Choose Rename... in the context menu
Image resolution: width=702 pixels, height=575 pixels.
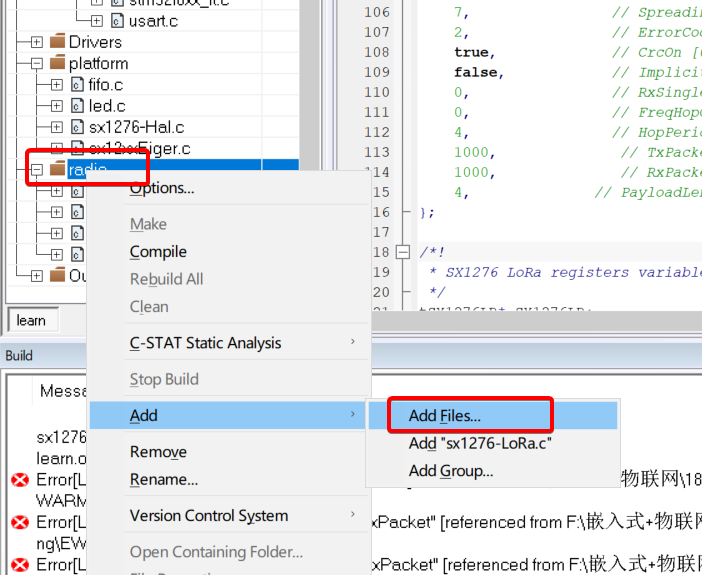164,479
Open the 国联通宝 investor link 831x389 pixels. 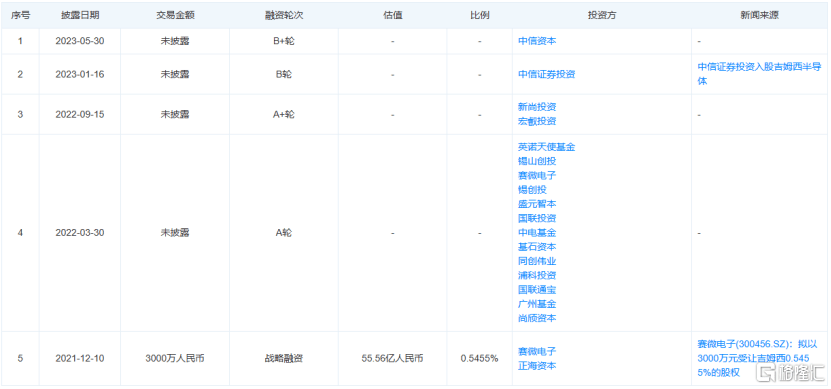537,290
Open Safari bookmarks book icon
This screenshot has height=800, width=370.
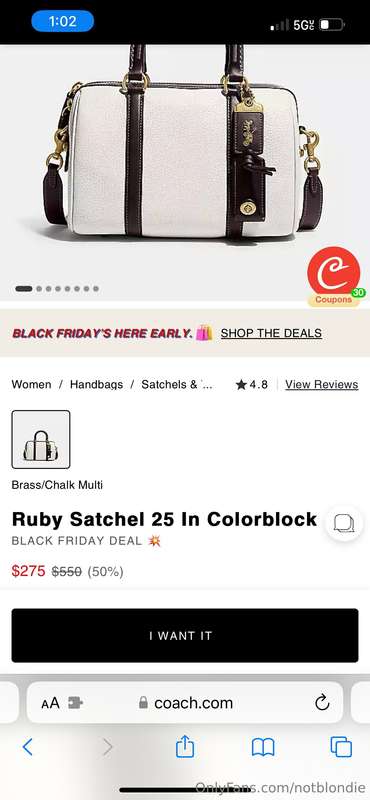263,747
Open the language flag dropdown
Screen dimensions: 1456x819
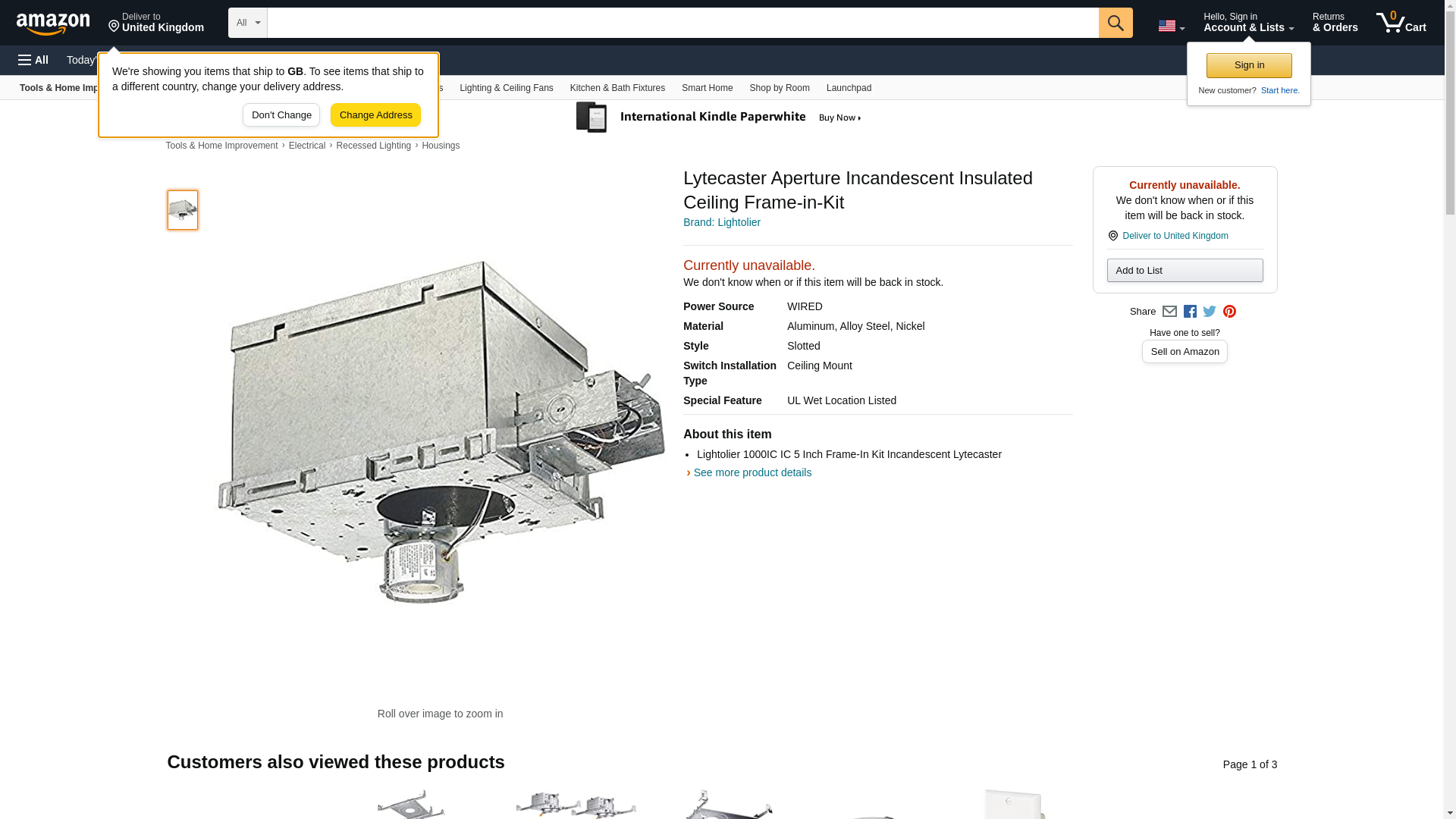(x=1171, y=26)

◆ ◆ ◆

Set task -
Count the lines of the material above that contain the string "width", with case counting, and give only that number.

Worked answer -
2